Interview: Martin Kits van Heyningen, CEO, KVH
Connectivity is the backbone of modern maritime operations as ships and boats at sea increasingly become connected. We recently met with Martin Kits van Heyningen, CEO, KVH, to discuss the evolution of communication in the maritime sector and so much more, as KVH is diverse and engaged in a number of markets -- including autonomy for 10 years with work on about 30 different platforms for self-driving vehicles.
To start, give us a “State of KVH” today.
We started originally in the leisure market, and we have about 85% market share for leisure and small craft, but over the last 10 years the business has been dominated by the commercial market. Most of our revenue now come the commercial maritime: merchant marine, offshore vessels, fishing vessels make up the bulk of our business today.
How about a “State-of-the-market.” Specifically, where do you see growth opportunities?
It’s hard to generalize ‘maritime’ (because there are so many different facets); what we see is that merchant is very strong, offshore oil is still weak but it seems like its coming back a bit; fishing is strong and leisure is strong.

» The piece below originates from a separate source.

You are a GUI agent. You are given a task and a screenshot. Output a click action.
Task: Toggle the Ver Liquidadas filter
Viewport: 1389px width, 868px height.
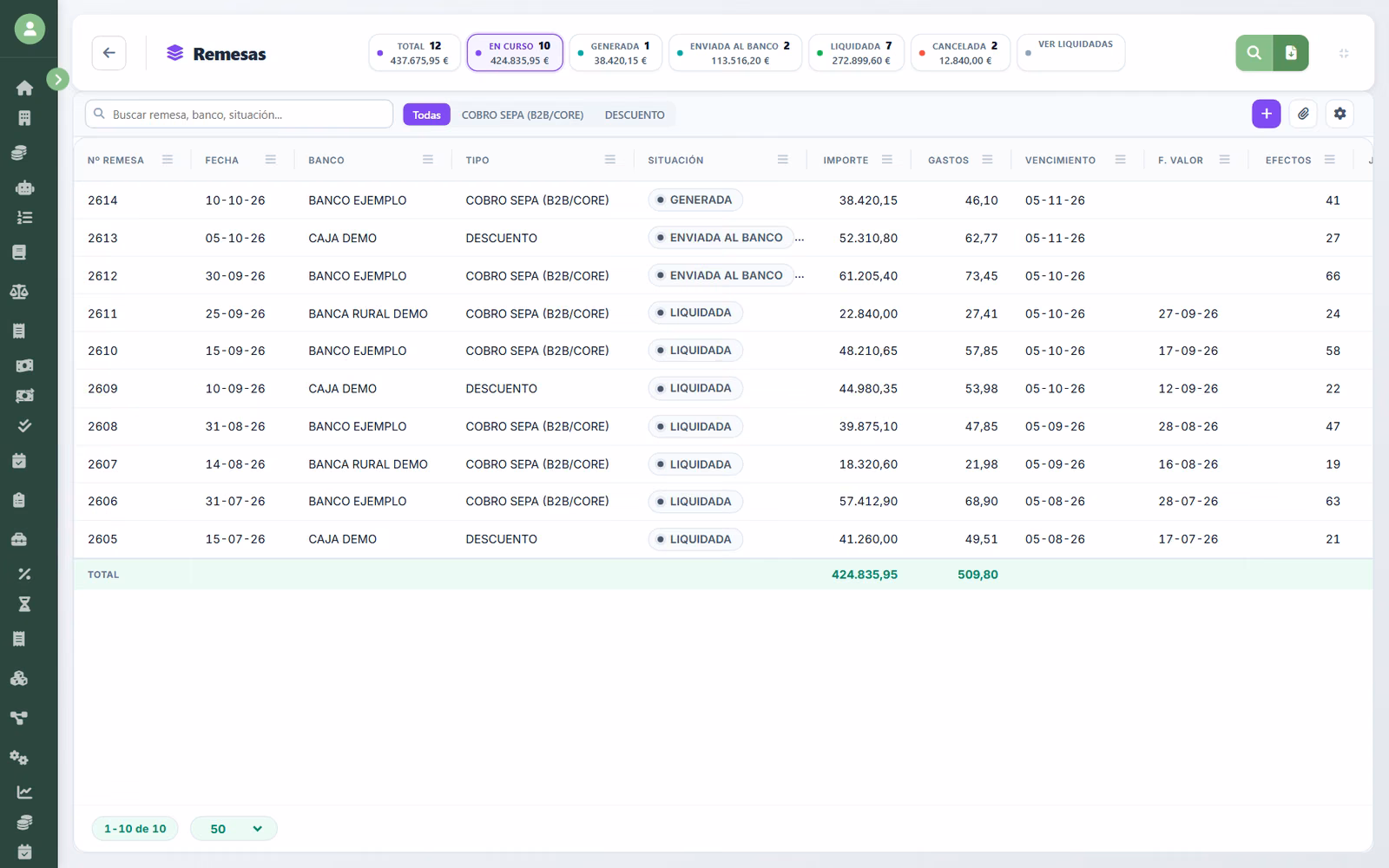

Within commercial maritime there are many different types of users. There are the requirements to run the ship … the communications, the phones, the data back and forth, actual operational portion of running the ship … then there’s the crew welfare component where today’s mariners don’t want to be at sea for six months with no contact with friends and family. Every year these segments get stronger, and crews increasingly don’t want to be onboard vessels that don’t have a good internet connection. This is a driver, and it has become a cost of doing business for most of the professional companies in the business.
Another component is the IOT and the machines talking to each other. Machine to machine data transfer is a big driver for connectivity.
KVH’s Agile Plans was launched not so long ago, but we understand it has become somewhat of a sensation from the KVH perspective. Give us a short overview of the Agile Plans.
We launched it two years ago and 70% of the equipment going out today is with Agile Plans. With Agile Plans, everything is bundled into a single monthly price and there is no commitment. It’s an operating expense because you don’t want to come up with any cash. We install it and you don’t even pay for install, plus there is no commitment. (Bottom line) we want to earn your business every day, and if you don’t like it or it’s not performing, we’ll just take it off the vessel and you’re done. Interestingly, the ‘churn’ on this line is lower than on any other part of their business.
Why is the flexibility of the plan important to the commercial sector?
Ship managers move vessels; they’re bought and sold, and sometime you lay them up. (Agile Plans) gives them flexibility and risk management. If they manage 50 vessels and sell five, they can simply return the equipment and keep the connectivity for the 45 remaining vessels.
Not only do we bundle in the hardware, the air time and the installation, but we also include some of our media content, so they get video news from home, a dozen TV channels of news, print news from 70 countries, crew welfare content, digital chart updates, etc.
The digitalization trend is ubiquitous, but in maritime, what’s the ‘reality on the street’? How quickly and comprehensively is commercial maritime adopting high speed communication solutions?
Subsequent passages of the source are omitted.